EXCERPTED DATA:
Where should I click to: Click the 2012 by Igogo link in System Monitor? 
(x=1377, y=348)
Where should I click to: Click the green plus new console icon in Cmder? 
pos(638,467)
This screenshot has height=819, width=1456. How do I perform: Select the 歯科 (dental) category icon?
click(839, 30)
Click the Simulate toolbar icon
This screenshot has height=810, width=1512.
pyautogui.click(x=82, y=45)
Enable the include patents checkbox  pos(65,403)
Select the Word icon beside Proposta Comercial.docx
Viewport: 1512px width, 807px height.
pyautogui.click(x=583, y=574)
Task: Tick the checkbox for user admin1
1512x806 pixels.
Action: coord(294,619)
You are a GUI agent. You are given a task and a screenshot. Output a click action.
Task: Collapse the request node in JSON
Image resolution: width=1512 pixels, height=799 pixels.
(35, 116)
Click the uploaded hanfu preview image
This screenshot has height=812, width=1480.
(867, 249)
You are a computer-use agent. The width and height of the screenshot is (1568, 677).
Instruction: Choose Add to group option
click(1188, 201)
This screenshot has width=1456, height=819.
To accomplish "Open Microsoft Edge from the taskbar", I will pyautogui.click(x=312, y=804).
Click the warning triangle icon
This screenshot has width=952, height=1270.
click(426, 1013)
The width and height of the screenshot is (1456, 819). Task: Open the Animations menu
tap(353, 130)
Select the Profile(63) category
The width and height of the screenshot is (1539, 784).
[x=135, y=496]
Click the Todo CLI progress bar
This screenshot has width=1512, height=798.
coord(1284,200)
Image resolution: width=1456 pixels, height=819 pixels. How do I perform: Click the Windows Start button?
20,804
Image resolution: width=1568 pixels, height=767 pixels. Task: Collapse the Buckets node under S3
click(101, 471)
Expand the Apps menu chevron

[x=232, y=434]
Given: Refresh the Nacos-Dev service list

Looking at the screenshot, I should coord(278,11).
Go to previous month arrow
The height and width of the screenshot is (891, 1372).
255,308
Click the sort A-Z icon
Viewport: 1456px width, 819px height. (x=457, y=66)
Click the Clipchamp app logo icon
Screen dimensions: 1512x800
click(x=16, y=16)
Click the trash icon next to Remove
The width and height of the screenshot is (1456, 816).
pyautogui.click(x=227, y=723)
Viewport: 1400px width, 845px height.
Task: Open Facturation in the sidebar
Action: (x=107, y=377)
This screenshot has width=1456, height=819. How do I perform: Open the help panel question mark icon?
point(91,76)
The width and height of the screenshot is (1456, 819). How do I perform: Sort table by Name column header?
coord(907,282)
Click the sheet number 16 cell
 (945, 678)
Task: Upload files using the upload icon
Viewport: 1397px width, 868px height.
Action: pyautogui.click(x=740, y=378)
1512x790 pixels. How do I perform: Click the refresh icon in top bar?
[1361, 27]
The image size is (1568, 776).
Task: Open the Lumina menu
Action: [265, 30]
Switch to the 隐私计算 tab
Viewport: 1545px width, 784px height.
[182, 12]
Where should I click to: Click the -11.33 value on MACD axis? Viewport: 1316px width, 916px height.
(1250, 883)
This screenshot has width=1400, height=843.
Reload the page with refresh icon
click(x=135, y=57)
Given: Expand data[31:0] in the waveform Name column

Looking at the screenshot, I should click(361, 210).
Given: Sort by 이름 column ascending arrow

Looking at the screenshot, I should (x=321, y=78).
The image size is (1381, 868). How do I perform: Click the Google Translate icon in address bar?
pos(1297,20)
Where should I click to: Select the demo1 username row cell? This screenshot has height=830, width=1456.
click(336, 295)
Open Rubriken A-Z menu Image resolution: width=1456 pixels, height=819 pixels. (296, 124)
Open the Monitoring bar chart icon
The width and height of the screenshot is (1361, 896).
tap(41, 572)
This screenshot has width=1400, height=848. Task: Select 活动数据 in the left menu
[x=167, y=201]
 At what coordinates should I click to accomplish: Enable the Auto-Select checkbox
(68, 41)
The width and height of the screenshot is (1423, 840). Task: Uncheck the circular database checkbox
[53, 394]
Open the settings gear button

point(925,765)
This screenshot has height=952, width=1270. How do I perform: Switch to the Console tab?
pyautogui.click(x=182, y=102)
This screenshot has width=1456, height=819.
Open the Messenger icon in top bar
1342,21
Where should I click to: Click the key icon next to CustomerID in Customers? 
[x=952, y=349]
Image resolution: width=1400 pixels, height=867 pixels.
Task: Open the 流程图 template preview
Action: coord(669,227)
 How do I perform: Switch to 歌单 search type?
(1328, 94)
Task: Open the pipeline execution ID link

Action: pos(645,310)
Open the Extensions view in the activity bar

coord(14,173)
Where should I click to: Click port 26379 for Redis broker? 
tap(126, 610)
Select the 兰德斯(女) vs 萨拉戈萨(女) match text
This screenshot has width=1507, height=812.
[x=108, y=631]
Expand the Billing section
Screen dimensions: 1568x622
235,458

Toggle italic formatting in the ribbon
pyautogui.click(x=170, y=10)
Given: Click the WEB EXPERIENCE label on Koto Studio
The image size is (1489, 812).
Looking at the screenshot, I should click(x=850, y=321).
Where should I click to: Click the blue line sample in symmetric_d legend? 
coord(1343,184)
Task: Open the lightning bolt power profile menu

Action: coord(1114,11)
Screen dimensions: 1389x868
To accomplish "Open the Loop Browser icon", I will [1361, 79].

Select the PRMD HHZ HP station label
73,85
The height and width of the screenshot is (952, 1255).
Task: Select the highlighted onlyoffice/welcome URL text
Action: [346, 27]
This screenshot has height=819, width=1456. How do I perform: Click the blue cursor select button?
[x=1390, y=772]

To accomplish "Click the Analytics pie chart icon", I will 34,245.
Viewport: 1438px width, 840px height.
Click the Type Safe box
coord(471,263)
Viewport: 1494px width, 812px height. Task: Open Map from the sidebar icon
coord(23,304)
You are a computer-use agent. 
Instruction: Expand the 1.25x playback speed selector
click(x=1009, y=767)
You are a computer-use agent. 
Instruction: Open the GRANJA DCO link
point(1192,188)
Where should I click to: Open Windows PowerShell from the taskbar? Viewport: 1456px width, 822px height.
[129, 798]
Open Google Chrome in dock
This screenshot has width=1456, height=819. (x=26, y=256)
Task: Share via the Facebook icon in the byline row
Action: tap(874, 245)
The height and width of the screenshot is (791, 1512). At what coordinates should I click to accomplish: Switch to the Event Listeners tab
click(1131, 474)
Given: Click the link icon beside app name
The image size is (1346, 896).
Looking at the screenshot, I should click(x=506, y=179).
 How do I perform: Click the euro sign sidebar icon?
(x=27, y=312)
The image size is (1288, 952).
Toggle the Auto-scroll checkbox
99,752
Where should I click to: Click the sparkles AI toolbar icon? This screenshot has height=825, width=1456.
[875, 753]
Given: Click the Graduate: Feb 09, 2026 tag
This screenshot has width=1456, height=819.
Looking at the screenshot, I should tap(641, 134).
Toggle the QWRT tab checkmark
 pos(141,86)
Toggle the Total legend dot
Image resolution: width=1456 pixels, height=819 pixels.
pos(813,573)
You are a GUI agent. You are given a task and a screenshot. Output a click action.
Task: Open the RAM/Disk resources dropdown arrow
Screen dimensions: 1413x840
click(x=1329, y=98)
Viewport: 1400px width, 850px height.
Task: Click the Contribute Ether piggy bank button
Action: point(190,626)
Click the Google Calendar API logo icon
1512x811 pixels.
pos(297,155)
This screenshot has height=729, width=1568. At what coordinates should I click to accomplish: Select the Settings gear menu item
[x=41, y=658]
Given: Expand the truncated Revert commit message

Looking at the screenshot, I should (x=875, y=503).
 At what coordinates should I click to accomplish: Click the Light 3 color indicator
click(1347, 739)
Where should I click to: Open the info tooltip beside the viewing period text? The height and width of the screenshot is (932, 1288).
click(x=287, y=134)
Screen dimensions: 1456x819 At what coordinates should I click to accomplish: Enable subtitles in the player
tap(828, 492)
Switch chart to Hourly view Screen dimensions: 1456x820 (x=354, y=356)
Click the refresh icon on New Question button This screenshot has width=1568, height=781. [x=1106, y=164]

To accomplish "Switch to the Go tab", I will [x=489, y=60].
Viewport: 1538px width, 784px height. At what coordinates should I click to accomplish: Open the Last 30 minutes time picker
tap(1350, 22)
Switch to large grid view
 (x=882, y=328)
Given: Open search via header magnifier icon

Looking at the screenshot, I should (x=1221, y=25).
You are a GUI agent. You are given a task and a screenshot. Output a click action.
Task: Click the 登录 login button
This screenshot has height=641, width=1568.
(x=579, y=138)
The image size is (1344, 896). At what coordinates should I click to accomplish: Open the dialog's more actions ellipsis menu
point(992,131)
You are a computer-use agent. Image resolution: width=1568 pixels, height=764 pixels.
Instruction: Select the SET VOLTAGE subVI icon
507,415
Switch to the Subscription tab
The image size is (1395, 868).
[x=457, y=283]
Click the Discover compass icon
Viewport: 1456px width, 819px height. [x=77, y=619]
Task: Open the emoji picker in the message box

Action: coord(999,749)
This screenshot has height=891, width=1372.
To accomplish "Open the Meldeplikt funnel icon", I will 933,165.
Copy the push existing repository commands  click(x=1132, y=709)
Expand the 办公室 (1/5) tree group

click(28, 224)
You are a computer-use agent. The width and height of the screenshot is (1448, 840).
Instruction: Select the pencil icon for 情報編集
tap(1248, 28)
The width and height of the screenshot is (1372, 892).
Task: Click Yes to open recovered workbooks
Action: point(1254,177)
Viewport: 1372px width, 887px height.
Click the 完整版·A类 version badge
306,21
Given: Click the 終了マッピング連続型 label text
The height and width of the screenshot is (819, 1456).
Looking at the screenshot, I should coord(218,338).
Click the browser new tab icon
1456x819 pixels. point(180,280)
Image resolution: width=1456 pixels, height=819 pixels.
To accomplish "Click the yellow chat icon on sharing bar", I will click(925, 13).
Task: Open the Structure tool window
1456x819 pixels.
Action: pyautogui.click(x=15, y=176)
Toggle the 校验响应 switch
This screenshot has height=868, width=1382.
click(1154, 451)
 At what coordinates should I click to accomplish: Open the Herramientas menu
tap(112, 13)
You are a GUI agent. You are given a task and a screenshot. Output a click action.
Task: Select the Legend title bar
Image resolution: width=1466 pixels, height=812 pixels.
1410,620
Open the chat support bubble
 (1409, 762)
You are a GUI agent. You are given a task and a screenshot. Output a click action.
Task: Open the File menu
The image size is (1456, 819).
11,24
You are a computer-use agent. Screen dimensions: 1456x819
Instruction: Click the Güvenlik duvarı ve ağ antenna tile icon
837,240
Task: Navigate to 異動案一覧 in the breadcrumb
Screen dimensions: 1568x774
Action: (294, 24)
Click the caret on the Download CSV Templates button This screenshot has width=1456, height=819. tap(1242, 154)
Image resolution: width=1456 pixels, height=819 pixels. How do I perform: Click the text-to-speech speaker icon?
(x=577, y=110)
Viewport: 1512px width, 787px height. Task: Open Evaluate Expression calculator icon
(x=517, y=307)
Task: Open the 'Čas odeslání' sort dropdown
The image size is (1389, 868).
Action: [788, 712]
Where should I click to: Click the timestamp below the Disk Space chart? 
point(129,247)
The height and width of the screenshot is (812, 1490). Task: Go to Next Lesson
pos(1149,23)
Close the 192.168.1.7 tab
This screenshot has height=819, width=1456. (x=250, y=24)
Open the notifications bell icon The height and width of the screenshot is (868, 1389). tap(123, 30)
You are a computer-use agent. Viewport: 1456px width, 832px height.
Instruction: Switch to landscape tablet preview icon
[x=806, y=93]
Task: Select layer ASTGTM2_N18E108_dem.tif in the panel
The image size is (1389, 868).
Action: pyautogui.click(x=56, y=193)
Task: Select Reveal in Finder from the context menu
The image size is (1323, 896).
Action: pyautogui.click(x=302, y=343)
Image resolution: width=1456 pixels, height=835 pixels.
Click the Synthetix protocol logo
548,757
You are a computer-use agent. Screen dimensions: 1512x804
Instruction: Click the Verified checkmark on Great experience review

EXERCISE PROMPT: Copy down every line of the entries containing the word "computer".

WRITTEN SOLUTION:
You are a computer-use agent. The width and height of the screenshot is (1568, 677).
You are a computer-use agent. 
You are a computer-use agent. 
You are a computer-use agent. Image resolution: width=1568 pixels, height=764 pixels.
You are a computer-use agent. The width and height of the screenshot is (1448, 840).
You are a computer-use agent. Screen dimensions: 1456x819
You are a computer-use agent. Viewport: 1456px width, 832px height.
You are a computer-use agent. Screen dimensions: 1512x804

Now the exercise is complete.